[Begin EXCERPTED PASSAGE]
Zom-body to Love

source: unbiasedtalk.com

source: unbiasedtalk.com

I love to love. To feel love. It’s a warm, happy, feeling that fills me from the tips of my toes to the very ends of my hair. Often it overwhelms me in intensity, or moves me to tears of wonder. Sometimes it feels far away, unreachable, and then even in the happy I feel sad. But still, I love to love.

I was not an emotional type as a child and young adult. Didn’t cry much, not even when a pet died. Felt awkward in situations heavy with feeling, blinked back the tears that threatened to spill when the movie was so sad. Hugged and kissed family and friends, but in a happy-go-lucky way, keeping it one layer light.

But as I’ve married, given birth – pregnancy, labor and delivery have no regard for emotional discomfort! – aged, experienced, argued, reconciled, lived… that intricately latticed fence that kept my messy tears and intense loving feelings “up there” has been weathered down, its two by fours weakened by the hot sun and pouring rain. The lattice is cracked, blistered, decomposed.

And now here I am – exposed to love.

I love to love. And to show my love. For my family, near and far. For my friends, also all over the earth. For my graying, aging, blind little doggie. For my kids’ teachers, and my rabbi, and my hairdresser. By saying, doing, writing, or just feeling.

This month, writing daily from A to Z, has been one of the most fulfilling, soul-destroying experiences of my life. I have amazed myself with my discipline, my creativity, my perseverance. And have disappointed myself with my creative lack, my inability to carve out time to write, my willingness to give up. There have been days when the words have bubbled happily forth in no time at all, but more when I’ve searched for every drop in any corner of my heart, mind and soul. It has been a month of memories, dark and delightful, of intense emotion almost from the start. I have cried, raged, felt joy, defeat and accomplishment – often all those, every day.

And today is April 30. Z-day. And what I feel, at the end of it all, is simply: Love.

Zom-body to Love by OPI

Zom-body to Love by OPI

This is my final post in the April A to Z Challenge. Thank you for joining me on this crazy, colorful ride through the alphabet. To read all my A to Z posts click here

You Rock-Apulco Red!

His head bops in time to the music. His fingers tap out the rhythm on his knee, and his mouth moves as he sings the song in his head, while a little smile plays around his lips and lights up his deep, dark eyes. As long as it’s a song he likes, he’s happy. This morning it was Green Day’s “21 Guns.”

I look over at him, and feel a smile tug at my own lips. “He rocks,” I think. Kinda corny, he is literally rocking out with Billy Jo there in the front seat, but the awesome heavy drumbeat inspires my thought, as does his ten-year-old body moving in time to it.

21 Guns - Green Day source: fanpop.com

21 Guns – Green Day source: fanpop.com

It’s not often that I have such positively-inspired thoughts about my children, any of them. I’ve written much about my struggle to feel fulfilled as a stay-at-home-mom, about my loathing for my minivan, that dastardly Chariot of Carpool, about how needy and hungry and whiny they are much of the time. And all of that is true.
[End EXCERPTED PASSAGE]
[Begin DATA SEGMENT]
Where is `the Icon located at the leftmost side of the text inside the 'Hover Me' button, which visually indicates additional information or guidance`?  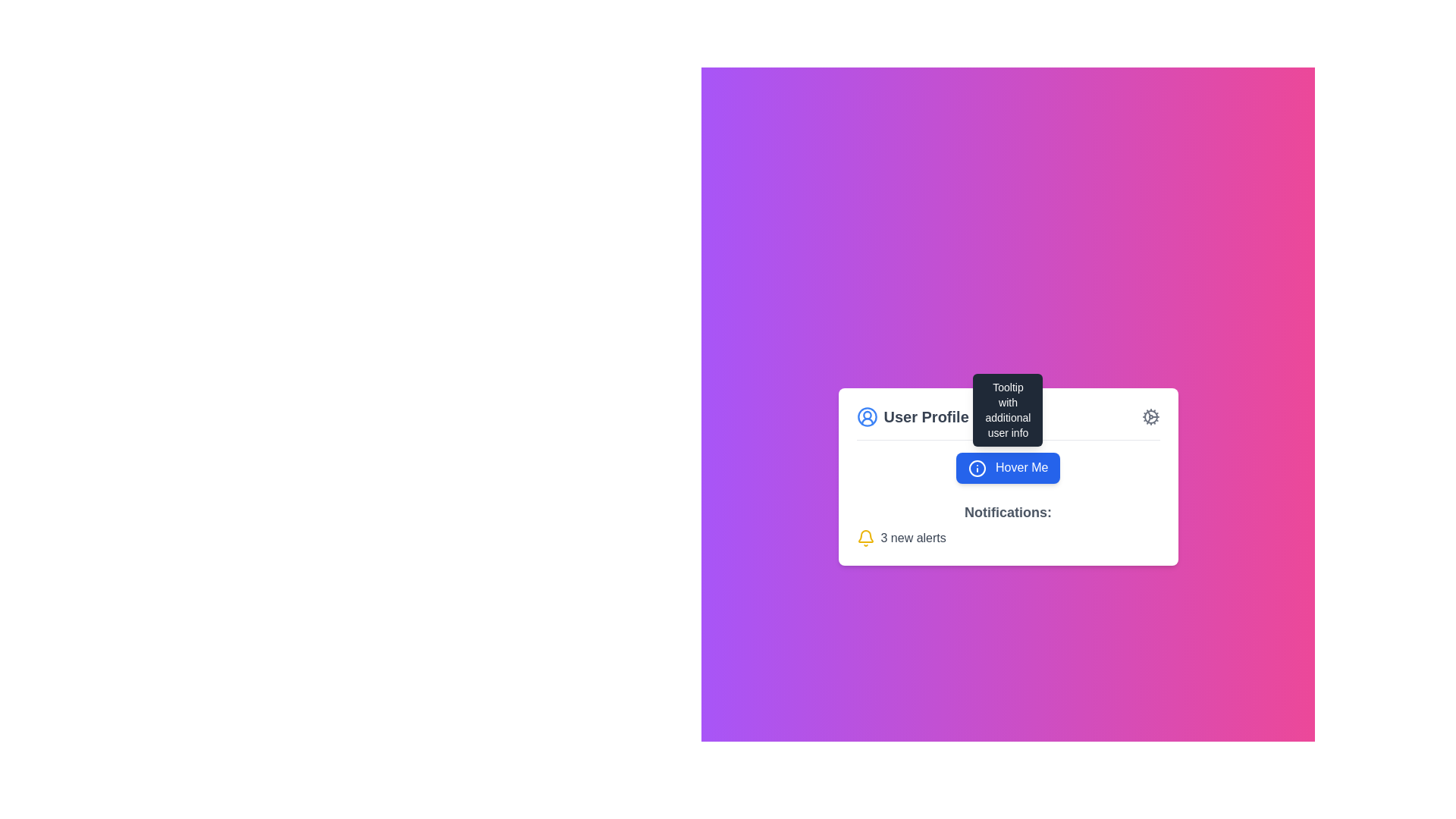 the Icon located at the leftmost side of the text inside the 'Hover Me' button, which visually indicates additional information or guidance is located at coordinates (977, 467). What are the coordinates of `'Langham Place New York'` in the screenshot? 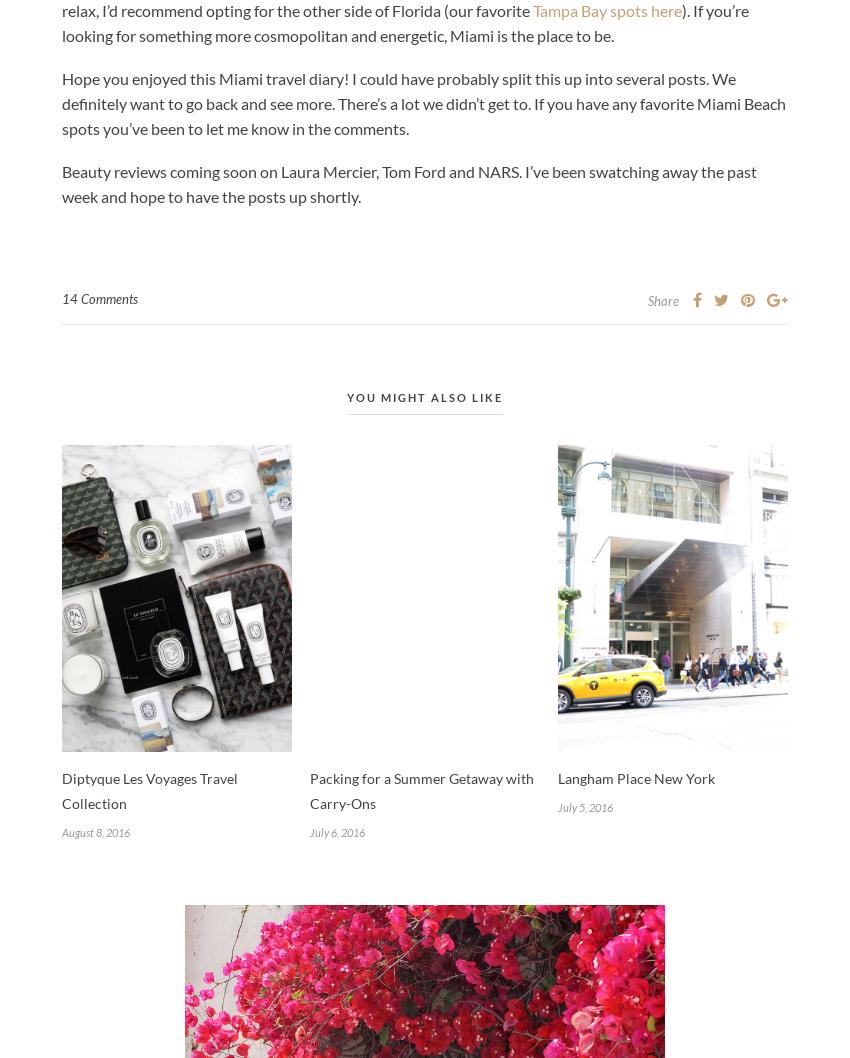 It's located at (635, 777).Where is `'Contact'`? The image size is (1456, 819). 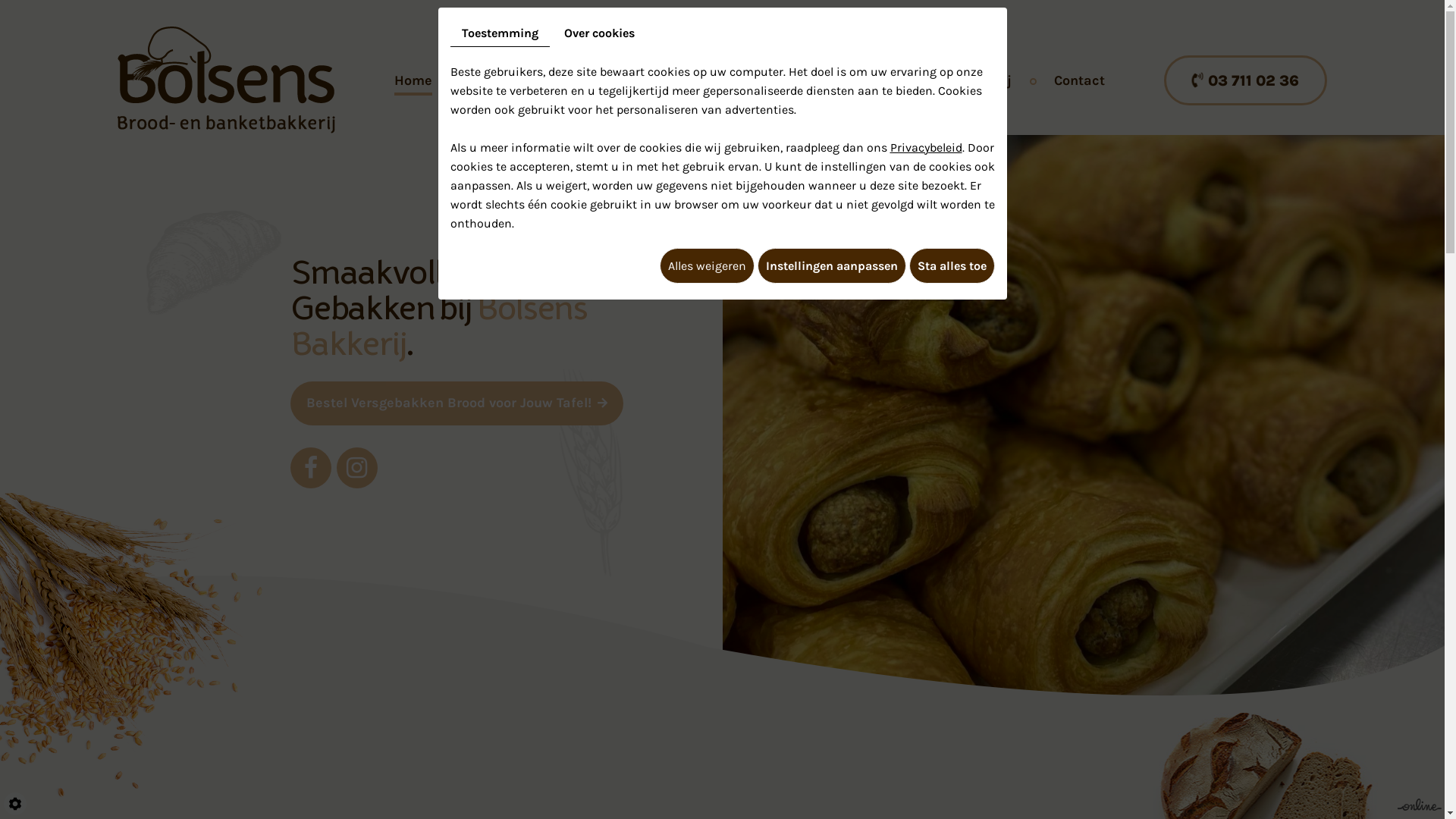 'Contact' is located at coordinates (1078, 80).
[End DATA SEGMENT]
Write out word for word the portion of the blog text above, starting with "This month, writing" and going on through "those, every day.".

EXPECTED ANSWER:
This month, writing daily from A to Z, has been one of the most fulfilling, soul-destroying experiences of my life. I have amazed myself with my discipline, my creativity, my perseverance. And have disappointed myself with my creative lack, my inability to carve out time to write, my willingness to give up. There have been days when the words have bubbled happily forth in no time at all, but more when I’ve searched for every drop in any corner of my heart, mind and soul. It has been a month of memories, dark and delightful, of intense emotion almost from the start. I have cried, raged, felt joy, defeat and accomplishment – often all those, every day.